Non è chiaro se la vettura fosse ferma in mezzo alla strada o stesse rientrando in retromarcia nel momento in cui l’Audi Q7 guidata da S.S., un residente della zona, l’aveva travolta senza avere il tempo di frenare. L’urto trasversale aveva trascinato per una quindicina di metri i due veicoli e provocato la morte istantanea della pensionata. La Donalisio, sposata Casale Alloa, era molto coinvolta nelle attività parrocchiali e frazionali e la sua tragica scomparsa aveva suscitato grande impressione nella piccola comunità in cui viveva.
Nell’ultima udienza del processo per omicidio stradale a carico di S.S. si sono confrontati gli esperti chiamati dalle diverse parti. Sulla dinamica dell’incidente non sussistono dubbi: la jeep della Donalisio aveva invaso la corsia dalla quale proveniva l’Audi, forse per fare manovra. Resta però da capire a quale velocità il veicolo in arrivo abbia impattato contro quello al centro della strada e perché non sia riuscito a frenare per tempo. Il consulente della Procura, ingegner Marco Sartini, aveva stimato una velocità di circa 100 km/h, superiore quindi al limite extraurbano di 90 km/h. La ricostruzione è contestata dai periti della difesa e dell’assicuratore di S.S., secondo i quali il calcolo sul coefficiente di frenata porterebbe a supporre che la velocità fosse inferiore al limite. In ogni caso, procedendo con gli anabbaglianti il guidatore non avrebbe potuto arrestare il mezzo in tempo per evitare l’urto fatale.
Anche sulla questione dell’illuminazione, tuttavia, le valutazioni divergono. L’ingegner Luciano Petrillo, perito di parte civile, afferma di aver notato tra le fotografie scattate dai carabinieri un’immagine nella quale la spia degli abbaglianti sul cruscotto dell’Audi appare attivata: “Sicuramente c’era una velocità superiore ai limiti e una disattenzione del conducente che aveva un enorme campo visivo. Non era possibile non individuare il veicolo posto di traverso sulla strada, che oltretutto ha come particolarità dei cerchi in lega riflettenti e i fanali dal taglio particolare”. L’imputato dal canto suo ha smentito questa eventualità: “Era poco prima delle otto di sera, avevo incrociato alcune vetture che procedevano nell’altro senso di marcia e proprio per questo motivo ricordo di non aver inserito gli abbaglianti”.
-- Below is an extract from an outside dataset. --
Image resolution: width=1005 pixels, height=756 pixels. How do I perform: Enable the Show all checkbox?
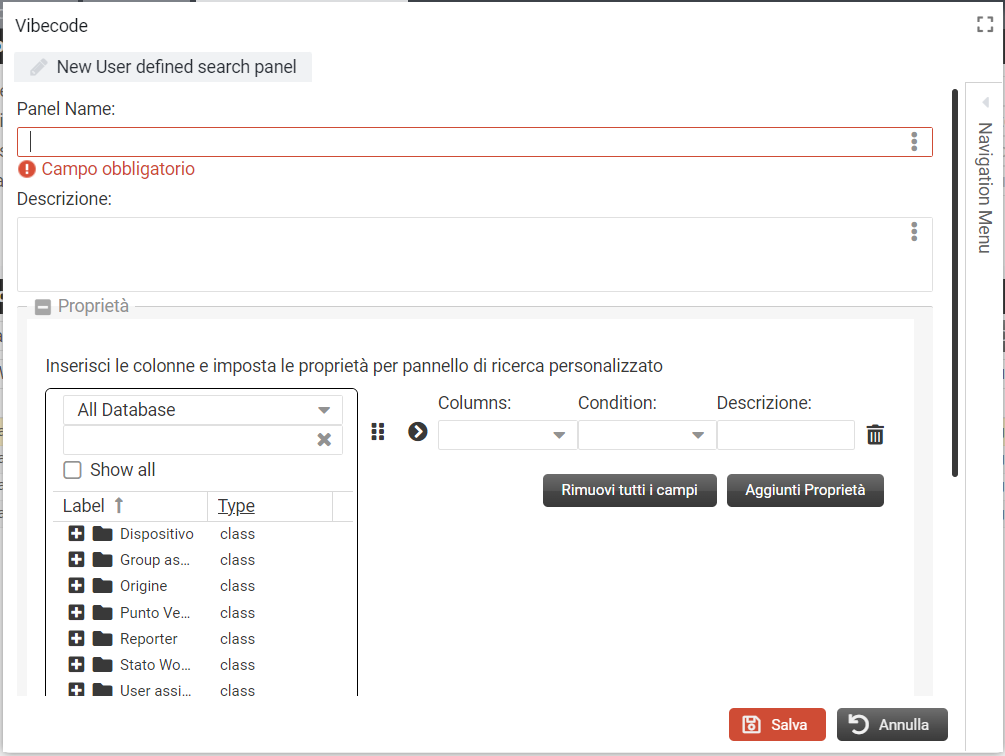coord(73,470)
Quanto alla velocità e alle circostanze dell’incidente, l’uomo ha sostenuto di aver viaggiato tra i 70 e gli 80 km/h e di essersi accorto della presenza del Cherokee solo all’ultimo: “All’inizio non ho capito cosa avessi davanti, non mi sono reso conto che si trattasse di un’autovettura in manovra. La jeep era nera e aveva soltanto le luci di posizione accese, se così non fosse stato mi sarei accorto di cosa stava accadendo”.
Il processo è stato rinviato al 14 gennaio 2021 per l’audizione dell’ultimo teste.
a.c.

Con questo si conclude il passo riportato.